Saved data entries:
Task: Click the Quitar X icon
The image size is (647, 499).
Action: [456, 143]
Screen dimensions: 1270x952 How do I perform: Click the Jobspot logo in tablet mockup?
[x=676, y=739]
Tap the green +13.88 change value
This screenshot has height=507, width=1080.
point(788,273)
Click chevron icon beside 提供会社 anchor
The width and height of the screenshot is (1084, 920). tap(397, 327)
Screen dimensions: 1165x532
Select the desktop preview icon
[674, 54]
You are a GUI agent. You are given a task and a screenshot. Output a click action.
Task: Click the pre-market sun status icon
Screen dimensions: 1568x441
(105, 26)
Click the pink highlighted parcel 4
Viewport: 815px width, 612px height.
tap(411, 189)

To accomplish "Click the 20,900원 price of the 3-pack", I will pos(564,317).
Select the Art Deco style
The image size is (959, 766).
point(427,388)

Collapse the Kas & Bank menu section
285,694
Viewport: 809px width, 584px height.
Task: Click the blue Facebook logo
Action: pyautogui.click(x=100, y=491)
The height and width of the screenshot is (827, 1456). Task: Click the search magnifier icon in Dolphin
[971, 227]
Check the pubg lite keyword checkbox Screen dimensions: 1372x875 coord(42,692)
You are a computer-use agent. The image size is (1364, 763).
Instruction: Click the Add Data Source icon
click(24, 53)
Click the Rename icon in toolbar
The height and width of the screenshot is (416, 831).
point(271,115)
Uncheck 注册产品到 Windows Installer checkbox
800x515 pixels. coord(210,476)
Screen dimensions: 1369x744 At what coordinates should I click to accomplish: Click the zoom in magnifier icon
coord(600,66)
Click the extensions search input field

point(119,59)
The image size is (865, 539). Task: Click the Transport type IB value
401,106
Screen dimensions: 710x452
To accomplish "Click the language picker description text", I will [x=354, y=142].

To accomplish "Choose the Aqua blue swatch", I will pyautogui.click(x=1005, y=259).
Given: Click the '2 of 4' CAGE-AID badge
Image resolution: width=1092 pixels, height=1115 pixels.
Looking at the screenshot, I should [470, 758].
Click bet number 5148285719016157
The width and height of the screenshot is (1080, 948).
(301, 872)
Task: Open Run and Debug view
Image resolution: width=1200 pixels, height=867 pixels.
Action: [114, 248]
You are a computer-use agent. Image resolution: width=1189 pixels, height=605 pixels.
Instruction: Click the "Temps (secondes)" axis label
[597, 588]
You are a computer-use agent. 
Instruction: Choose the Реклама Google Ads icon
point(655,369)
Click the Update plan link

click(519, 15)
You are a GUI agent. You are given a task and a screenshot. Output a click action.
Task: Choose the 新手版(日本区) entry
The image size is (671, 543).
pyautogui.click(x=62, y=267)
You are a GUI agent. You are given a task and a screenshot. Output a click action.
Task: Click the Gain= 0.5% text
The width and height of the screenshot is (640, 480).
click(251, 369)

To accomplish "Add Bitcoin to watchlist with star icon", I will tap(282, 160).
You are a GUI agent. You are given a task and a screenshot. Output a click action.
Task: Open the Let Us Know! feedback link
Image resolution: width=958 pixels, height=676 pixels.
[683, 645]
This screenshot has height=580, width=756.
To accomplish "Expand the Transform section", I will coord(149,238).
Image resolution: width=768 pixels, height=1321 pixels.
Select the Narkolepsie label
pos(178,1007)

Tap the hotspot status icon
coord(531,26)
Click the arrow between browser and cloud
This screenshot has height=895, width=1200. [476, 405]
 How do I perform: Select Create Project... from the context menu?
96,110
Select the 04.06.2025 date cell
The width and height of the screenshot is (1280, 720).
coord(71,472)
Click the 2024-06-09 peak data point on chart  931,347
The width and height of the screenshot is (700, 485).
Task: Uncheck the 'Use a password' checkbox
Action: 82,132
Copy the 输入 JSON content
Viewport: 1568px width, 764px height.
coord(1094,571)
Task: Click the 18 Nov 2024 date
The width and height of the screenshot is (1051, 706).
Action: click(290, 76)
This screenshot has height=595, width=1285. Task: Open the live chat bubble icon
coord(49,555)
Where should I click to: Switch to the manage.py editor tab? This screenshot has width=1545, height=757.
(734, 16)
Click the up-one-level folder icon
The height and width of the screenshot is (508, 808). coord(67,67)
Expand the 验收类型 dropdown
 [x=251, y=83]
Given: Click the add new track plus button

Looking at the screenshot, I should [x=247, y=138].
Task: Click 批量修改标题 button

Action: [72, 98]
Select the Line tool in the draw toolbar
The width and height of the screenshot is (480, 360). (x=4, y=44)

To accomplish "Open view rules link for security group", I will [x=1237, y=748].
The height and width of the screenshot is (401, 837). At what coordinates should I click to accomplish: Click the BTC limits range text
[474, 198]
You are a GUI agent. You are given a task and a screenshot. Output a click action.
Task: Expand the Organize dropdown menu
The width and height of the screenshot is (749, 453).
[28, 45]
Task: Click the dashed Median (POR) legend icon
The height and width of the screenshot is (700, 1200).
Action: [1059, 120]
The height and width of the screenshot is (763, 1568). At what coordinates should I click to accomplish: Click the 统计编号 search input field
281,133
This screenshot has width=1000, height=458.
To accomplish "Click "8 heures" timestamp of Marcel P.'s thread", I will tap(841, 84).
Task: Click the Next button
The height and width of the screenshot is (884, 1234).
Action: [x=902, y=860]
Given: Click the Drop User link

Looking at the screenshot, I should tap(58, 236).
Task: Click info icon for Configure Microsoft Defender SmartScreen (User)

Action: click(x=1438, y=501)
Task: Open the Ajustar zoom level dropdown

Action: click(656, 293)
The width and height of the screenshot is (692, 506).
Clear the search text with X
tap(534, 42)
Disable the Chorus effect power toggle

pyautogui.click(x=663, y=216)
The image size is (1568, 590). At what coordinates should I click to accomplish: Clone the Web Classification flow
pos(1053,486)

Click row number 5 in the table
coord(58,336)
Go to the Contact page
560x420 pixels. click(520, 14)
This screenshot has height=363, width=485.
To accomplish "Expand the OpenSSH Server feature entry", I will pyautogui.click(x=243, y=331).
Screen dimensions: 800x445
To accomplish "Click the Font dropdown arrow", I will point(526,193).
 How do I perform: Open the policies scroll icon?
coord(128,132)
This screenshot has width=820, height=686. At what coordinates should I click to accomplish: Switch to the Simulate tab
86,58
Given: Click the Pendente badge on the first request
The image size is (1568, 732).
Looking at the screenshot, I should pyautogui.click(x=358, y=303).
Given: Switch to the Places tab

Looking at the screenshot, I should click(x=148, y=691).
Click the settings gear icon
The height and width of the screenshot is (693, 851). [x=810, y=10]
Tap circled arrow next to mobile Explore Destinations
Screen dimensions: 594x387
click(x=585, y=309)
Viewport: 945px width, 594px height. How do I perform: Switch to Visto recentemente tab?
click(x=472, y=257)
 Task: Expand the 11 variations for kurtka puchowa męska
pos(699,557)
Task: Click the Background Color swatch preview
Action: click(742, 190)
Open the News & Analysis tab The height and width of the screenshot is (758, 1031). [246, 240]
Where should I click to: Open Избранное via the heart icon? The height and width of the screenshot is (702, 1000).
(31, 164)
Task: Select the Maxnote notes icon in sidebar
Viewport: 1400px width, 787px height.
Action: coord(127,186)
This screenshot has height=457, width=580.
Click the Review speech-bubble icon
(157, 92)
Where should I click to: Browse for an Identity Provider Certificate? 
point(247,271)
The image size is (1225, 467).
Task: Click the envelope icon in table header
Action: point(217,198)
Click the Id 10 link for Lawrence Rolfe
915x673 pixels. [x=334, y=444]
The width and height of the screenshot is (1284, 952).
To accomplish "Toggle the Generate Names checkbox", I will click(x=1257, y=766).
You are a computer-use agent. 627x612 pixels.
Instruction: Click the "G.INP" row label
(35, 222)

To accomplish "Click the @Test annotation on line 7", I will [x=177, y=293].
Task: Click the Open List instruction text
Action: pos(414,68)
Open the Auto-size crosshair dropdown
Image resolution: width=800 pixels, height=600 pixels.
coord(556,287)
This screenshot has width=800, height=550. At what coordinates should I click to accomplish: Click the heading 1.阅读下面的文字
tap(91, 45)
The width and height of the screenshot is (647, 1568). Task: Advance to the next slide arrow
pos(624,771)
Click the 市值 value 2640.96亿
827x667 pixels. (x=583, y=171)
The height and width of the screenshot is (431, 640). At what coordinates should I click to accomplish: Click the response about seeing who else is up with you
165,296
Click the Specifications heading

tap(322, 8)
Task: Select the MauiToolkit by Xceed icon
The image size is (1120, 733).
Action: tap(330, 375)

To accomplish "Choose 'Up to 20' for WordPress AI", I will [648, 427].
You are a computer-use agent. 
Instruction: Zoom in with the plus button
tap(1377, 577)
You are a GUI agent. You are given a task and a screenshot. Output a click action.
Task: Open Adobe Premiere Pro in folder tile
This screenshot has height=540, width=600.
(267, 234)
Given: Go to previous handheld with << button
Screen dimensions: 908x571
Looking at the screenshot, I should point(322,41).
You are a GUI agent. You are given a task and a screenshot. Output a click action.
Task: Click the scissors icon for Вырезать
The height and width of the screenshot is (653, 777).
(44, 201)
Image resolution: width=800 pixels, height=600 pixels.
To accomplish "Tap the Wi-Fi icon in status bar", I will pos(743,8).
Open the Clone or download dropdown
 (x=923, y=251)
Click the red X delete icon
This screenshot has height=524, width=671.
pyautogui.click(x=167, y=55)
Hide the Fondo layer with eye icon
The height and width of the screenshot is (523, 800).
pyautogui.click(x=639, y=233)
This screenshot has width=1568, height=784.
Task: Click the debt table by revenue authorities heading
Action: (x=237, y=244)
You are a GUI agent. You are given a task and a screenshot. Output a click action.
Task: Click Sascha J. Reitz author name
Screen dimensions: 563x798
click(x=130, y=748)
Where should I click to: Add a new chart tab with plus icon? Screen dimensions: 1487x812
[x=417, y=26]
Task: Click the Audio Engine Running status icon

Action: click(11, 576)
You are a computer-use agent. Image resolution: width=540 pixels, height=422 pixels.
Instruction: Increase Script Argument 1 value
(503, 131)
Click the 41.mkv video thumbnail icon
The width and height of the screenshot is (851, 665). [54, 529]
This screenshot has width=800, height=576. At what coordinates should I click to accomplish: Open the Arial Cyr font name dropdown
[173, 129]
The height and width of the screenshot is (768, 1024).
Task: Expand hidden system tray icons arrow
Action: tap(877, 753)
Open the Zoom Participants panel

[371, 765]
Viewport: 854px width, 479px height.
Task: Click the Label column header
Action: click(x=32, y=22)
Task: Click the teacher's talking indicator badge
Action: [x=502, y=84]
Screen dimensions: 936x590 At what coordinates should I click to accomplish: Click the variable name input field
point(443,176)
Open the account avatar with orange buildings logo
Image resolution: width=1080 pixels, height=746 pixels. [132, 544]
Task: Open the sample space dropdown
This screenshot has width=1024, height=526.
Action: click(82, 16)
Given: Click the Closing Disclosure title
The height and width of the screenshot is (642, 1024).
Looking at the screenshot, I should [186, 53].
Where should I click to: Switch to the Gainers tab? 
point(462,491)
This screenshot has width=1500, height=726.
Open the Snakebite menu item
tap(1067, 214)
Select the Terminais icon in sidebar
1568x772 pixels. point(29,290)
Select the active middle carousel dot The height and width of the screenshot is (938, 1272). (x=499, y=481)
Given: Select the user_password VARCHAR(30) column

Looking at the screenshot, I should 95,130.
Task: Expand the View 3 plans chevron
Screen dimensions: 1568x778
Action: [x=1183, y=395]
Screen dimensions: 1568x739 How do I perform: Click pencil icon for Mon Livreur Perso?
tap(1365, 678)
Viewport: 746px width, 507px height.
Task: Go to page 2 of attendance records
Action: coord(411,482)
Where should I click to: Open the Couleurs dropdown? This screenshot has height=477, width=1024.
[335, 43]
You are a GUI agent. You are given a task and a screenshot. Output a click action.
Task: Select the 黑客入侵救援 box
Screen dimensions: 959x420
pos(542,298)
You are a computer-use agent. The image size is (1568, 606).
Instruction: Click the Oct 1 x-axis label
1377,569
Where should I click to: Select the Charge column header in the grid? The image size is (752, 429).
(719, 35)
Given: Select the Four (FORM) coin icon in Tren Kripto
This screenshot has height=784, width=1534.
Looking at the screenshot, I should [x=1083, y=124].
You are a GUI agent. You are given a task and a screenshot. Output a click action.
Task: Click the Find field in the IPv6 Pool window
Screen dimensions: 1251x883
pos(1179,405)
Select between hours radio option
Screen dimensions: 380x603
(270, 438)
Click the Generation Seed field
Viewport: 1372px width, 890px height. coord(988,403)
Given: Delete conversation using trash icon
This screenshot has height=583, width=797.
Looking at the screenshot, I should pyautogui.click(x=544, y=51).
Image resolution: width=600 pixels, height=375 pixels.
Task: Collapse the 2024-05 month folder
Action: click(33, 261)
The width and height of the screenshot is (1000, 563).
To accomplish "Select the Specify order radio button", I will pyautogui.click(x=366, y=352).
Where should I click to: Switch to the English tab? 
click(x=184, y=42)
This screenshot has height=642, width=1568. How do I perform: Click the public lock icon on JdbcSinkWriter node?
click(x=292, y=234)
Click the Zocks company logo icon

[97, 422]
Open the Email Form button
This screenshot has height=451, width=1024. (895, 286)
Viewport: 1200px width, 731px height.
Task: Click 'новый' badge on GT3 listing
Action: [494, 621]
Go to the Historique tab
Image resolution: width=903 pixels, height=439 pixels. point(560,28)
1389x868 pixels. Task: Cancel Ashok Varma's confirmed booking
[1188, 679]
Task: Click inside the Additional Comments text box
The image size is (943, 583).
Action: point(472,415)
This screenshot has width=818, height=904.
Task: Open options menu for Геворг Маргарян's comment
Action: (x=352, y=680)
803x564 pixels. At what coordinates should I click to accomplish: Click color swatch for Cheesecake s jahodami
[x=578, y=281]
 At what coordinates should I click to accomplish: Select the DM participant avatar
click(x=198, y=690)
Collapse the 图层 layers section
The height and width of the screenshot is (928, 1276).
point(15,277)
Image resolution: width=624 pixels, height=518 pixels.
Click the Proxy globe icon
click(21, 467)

What the task asks: Set down the lines above as they stand, starting with the first line and ending with the line that contains "You are a computer-use agent. The image size is (1364, 763).".

Task response:
Task: Click the Quitar X icon
The image size is (647, 499).
Action: [456, 143]
Screen dimensions: 1270x952 How do I perform: Click the Jobspot logo in tablet mockup?
[x=676, y=739]
Tap the green +13.88 change value
This screenshot has height=507, width=1080.
point(788,273)
Click chevron icon beside 提供会社 anchor
The width and height of the screenshot is (1084, 920). tap(397, 327)
Screen dimensions: 1165x532
Select the desktop preview icon
[674, 54]
You are a GUI agent. You are given a task and a screenshot. Output a click action.
Task: Click the pre-market sun status icon
Screen dimensions: 1568x441
(105, 26)
Click the pink highlighted parcel 4
Viewport: 815px width, 612px height.
tap(411, 189)

To accomplish "Click the 20,900원 price of the 3-pack", I will pos(564,317).
Select the Art Deco style
The image size is (959, 766).
point(427,388)

Collapse the Kas & Bank menu section
285,694
Viewport: 809px width, 584px height.
Task: Click the blue Facebook logo
Action: pyautogui.click(x=100, y=491)
The height and width of the screenshot is (827, 1456). Task: Click the search magnifier icon in Dolphin
[971, 227]
Check the pubg lite keyword checkbox Screen dimensions: 1372x875 coord(42,692)
You are a computer-use agent. The image size is (1364, 763).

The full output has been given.